모바일 앱카드 명의 도용은 새 유형의 범죄다. 실제로 피해도 있었다. 삼성카드 고객 53명이 6000만원의 금전적 피해를 봤다. 피해 고객은 문자메시지로 온 인터넷 주소를 눌렀더니 악성코드가 심어졌다. 사기꾼들은 이를 통해 확보한 정보로 모바일 앱카드를 만들어 썼다.
모바일 앱카드는 앱 형태로 된 모바일카드다. 하지만 유심이나 금융마이크로SD로 발급한 일반 모바일카드와 달리 등록 정보로 보안 절차를 밟는다. 사기꾼들은 유심 칩에서 기기번호(전화번호)를 불러오지 않아 전화번호를 변조할 수 있는 아이폰을 쓴 사용자를 노렸다. 금융감독원은 어제 6개 카드사 전문가들과 긴급 대책 회의를 갖고 이러한 기술적 취약점을 보완하기로 했다.

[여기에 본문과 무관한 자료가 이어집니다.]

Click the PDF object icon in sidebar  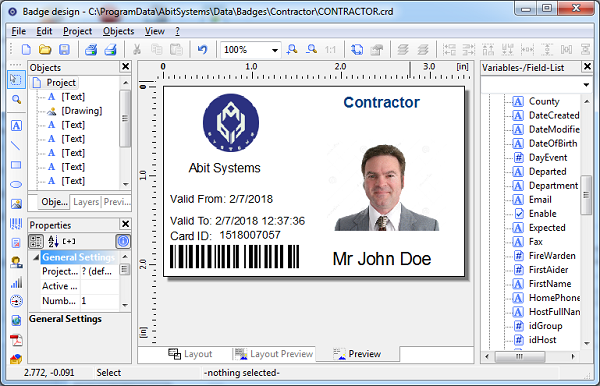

그나마 초기에 문제를 발견해 다행이다. 정보유출 대란 학습효과가 생긴 모양이다. 하지만 금융결제 사고는 애초 발생하면 안 된다. 발생할지라도 그 즉시 대처할 정도로 사전에 그 취약성을 인지하고 대책까지 세워놓아야 한다. 사후에 모여 원인 분석을 하는 것을 보니 이런 대비가 전혀 없었다는 얘기와 다를 바 없다. 고객 확보와 서비스 출시에 열중한 나머지 보안 취약성을 소홀히 점검한 것은 아닌지 금융사와 당국 모두 반성해야 한다. ‘돌다리도 두드려 보고 건넌다’는 속담은 금융 보안의 철칙이다.